Un profil taillé pour l'international

L’investissement se révèle payant. Pour le technicien comme pour le joueur. Aux côtés de Gabin Villière – tiens, tiens, Wilfried Hounkpatin porte Rouen jusqu’au sommet de la Fédérale 1. Son ascension doit se poursuivre ailleurs, dans un monde taillé à sa dimension. Christophe Urios le repère et lui offre, à 27 ans, l’occasion de se frotter à l’élite. Dans le Tarn, le numéro 3 poursuit sa montée en puissance : sa constance en mêlée et son impact dans le jeu courant attirent l’attention. En janvier 2020, Fabien Galthié l’appelle pour rejoindre un premier groupe de quarante-deux. Une blessure aux côtes le contraint à quitter le groupe après quelques jours à Nice. À la Coupe d’automne des Nations, en l’absence de la doublette Haouas-Bamba, il voit le trio Aldegheri-Atonio-Oz le devancer. Pour autant, il n’abdique pas.

Au contraire, il redouble de motivation et décuple ses efforts : Je travaille beaucoup ma mobilité, expliquait-il en décembre dernier. J’ai perdu 5 kilos, je me sens un peu mieux sur le terrain, j’essaie d’être plus présent. Je continue aussi de faire mon travail sur la mêlée. William (Servat) me donne beaucoup de conseils dans ce secteur de jeu. Je travaille aussi de mon côté avec le CO, on fait de temps en temps des grosses sessions d’oppositions en mêlée. Hors club, je suis aussi en contact avec Alexandre Castola, préparateur physique spécialiste de la mêlée. Je travaille avec lui depuis plusieurs années. On fait beaucoup d'analyses vidéos et de techniques. Je sais que j’ai encore une marge de progression. Chaque jour quand je me lève, je me dis qu’il faut que je m’améliore.”

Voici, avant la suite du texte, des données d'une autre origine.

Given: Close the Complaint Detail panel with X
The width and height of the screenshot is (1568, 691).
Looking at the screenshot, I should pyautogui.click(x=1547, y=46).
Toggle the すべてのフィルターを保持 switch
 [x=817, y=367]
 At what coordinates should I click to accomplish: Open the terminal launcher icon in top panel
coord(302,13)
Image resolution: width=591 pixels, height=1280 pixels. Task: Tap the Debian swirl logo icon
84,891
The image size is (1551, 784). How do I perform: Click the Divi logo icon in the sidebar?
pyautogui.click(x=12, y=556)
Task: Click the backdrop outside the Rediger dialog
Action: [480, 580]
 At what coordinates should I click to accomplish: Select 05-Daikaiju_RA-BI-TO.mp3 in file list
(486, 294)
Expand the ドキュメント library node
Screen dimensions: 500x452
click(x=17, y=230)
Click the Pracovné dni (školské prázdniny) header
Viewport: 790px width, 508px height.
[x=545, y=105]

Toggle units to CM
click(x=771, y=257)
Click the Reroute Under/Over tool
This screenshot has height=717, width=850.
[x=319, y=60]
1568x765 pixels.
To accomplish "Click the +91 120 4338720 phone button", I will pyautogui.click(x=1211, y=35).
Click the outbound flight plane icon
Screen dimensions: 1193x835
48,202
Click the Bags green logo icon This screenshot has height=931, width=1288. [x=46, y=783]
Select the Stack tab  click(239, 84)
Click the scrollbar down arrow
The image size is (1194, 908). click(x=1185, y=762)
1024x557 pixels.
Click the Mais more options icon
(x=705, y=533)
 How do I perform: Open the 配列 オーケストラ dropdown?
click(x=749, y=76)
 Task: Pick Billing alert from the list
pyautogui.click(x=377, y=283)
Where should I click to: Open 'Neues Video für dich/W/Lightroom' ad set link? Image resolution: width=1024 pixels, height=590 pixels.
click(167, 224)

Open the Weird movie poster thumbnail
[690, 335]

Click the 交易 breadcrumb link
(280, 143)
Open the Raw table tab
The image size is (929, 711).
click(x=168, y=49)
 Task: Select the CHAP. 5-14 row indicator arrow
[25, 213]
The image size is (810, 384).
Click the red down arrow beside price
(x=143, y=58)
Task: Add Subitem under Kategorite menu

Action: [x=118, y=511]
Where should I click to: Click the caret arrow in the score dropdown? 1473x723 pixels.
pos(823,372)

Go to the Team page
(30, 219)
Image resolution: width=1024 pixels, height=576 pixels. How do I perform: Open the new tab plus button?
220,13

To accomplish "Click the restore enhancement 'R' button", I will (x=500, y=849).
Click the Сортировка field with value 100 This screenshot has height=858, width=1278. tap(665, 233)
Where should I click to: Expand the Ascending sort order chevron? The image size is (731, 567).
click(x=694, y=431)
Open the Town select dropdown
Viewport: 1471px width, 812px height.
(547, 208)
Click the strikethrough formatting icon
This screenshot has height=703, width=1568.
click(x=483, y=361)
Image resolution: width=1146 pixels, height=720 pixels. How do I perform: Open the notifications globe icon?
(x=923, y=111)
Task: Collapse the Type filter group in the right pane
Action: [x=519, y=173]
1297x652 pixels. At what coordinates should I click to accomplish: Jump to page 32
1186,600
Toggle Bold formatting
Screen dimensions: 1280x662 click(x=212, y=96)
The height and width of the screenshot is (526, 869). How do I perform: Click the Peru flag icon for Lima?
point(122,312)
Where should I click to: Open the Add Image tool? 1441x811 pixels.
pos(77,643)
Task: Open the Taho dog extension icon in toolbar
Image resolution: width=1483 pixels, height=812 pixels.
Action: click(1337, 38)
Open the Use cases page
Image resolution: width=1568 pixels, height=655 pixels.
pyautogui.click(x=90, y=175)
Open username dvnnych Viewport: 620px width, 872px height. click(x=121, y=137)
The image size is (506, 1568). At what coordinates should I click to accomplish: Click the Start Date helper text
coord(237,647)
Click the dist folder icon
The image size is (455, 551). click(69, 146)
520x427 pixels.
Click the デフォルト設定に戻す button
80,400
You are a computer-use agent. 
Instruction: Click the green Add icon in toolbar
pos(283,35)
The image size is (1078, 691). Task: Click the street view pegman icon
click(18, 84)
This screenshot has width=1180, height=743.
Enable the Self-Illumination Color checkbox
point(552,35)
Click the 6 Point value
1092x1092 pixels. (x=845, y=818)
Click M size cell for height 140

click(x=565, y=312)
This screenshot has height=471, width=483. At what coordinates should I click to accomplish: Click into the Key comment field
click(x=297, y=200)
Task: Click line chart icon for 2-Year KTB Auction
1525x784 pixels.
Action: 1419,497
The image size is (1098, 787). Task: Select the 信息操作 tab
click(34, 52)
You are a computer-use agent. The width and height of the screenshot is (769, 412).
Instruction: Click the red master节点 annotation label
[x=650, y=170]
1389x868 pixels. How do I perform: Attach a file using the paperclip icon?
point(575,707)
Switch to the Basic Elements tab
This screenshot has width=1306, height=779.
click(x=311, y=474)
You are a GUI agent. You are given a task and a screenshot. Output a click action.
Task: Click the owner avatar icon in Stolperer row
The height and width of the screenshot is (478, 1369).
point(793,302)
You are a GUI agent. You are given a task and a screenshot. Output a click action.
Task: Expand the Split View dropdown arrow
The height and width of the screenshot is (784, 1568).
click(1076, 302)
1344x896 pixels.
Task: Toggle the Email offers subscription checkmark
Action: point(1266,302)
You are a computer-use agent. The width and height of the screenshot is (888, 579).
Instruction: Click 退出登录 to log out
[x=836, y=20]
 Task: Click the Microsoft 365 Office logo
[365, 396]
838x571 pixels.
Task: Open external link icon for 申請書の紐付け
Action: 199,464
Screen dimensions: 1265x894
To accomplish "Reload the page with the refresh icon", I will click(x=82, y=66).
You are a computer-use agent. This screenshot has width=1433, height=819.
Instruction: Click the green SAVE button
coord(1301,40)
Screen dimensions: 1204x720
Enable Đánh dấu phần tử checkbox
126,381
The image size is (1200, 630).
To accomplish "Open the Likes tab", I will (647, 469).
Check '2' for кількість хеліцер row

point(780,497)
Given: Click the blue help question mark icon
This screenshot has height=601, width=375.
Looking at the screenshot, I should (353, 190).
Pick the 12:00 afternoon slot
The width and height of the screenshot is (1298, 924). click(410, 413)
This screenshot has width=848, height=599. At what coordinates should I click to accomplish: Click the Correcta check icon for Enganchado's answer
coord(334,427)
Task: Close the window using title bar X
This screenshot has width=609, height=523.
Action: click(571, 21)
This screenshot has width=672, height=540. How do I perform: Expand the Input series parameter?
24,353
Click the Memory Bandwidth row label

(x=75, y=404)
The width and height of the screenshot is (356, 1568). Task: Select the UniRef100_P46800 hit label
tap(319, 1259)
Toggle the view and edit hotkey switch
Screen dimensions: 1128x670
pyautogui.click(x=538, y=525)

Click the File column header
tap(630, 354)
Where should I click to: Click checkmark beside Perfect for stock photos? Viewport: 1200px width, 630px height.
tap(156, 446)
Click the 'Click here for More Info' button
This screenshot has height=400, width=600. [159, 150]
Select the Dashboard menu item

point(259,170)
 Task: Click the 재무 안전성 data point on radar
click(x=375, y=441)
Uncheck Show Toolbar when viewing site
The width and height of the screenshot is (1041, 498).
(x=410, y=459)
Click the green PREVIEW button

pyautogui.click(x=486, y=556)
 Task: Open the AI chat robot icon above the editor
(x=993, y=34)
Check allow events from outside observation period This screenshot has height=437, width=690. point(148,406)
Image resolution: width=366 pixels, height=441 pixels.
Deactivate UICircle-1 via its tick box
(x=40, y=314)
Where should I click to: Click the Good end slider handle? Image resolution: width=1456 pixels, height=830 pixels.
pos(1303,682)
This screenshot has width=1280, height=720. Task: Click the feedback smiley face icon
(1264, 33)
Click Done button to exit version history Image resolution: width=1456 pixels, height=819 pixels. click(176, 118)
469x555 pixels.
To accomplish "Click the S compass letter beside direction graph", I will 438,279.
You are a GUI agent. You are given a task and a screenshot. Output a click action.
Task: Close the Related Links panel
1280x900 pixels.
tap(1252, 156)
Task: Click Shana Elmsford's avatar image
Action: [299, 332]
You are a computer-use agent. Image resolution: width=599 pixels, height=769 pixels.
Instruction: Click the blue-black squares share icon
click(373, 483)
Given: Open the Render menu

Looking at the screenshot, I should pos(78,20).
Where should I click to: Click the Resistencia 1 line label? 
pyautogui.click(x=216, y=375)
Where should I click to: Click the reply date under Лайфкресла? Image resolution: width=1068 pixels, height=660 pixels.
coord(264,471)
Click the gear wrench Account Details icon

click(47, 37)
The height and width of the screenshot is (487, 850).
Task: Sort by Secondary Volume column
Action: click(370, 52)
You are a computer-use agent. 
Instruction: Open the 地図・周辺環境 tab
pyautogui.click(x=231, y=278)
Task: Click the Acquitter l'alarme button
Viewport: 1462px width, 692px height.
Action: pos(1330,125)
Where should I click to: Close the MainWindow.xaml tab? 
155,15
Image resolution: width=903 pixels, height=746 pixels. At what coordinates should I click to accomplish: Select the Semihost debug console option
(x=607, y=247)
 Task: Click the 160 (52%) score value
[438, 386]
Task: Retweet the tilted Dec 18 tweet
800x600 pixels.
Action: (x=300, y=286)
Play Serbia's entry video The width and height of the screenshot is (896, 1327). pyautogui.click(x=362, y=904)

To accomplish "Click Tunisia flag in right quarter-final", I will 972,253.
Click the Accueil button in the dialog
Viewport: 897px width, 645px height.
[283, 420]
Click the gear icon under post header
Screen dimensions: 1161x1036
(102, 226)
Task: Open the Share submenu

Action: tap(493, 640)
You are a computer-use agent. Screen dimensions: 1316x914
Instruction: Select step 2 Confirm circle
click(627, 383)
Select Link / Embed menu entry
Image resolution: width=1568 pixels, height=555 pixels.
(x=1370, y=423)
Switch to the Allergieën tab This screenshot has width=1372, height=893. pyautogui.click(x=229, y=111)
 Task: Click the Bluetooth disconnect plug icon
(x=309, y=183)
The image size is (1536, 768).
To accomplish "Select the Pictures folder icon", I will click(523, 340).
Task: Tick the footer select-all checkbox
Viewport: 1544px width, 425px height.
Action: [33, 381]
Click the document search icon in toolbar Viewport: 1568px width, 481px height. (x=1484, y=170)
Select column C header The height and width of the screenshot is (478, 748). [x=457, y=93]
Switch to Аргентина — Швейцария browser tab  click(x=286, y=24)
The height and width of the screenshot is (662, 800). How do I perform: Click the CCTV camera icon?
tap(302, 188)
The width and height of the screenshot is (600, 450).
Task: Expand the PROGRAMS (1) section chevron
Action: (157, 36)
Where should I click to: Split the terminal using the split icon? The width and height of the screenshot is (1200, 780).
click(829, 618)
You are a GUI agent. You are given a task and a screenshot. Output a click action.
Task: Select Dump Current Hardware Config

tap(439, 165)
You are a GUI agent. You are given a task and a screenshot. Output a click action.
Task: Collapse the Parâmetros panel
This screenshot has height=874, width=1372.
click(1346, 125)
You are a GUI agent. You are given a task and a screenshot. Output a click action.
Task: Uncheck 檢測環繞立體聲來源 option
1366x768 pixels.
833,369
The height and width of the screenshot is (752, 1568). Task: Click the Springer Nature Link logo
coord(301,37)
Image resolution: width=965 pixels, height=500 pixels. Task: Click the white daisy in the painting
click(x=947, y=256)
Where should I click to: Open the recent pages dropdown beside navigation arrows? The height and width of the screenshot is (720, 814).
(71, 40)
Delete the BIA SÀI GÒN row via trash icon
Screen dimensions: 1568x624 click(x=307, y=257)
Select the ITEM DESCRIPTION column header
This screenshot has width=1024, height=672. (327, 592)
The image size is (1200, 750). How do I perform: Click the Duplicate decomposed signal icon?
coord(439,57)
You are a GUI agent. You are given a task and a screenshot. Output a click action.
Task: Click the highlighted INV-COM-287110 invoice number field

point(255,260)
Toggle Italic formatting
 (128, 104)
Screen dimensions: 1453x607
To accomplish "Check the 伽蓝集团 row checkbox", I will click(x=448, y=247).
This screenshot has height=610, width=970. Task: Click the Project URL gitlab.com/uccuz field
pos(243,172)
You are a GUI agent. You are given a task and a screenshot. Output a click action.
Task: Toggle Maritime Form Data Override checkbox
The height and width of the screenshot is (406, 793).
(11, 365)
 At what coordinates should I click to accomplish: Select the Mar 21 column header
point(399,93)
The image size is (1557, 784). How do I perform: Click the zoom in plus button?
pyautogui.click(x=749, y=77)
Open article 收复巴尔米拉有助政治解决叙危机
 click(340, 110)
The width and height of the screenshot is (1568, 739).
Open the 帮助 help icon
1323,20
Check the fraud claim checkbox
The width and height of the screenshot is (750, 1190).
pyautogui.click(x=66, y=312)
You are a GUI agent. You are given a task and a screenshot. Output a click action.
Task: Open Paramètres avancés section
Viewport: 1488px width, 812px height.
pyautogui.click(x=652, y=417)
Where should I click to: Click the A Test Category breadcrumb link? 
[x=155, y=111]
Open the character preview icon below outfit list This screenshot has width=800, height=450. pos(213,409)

La promesse est tenue. Le droitier dispute vingt-quatre des vingt-six matchs de championnat, inscrit deux essais, multiplie les charges et plaque à tours de bras, affichant un remarquable 92 % d’efficacité dans ce secteur. Quoi de plus logique, donc, que de le retrouver désormais en Australie ? Après avoir assisté au premier test-match depuis la tribune, le gamin des Bouches-du-Rhône va débarquer sur la scène internationale où ses 191 centimètres, ses 127 kilos et son dynamisme devraient pleinement s’épanouir. Son profil paraît en tout cas taillé pour relever le défi imposé par les athlétiques Wallabies : “Je suis prêt à tout donner pour le maillot tricolore, avait-il annoncé quelques mois plus tôt. Je pense que le staff le sait déjà puisque j’ai déjà eu cette chance de travailler avec eux. Ils savent de quoi je suis capable.” La France du rugby attend de le voir à l’œuvre. L’histoire est belle, déjà. Mais ce n’est peut-être qu’un début. Le commencement d'un nouveau chapitre.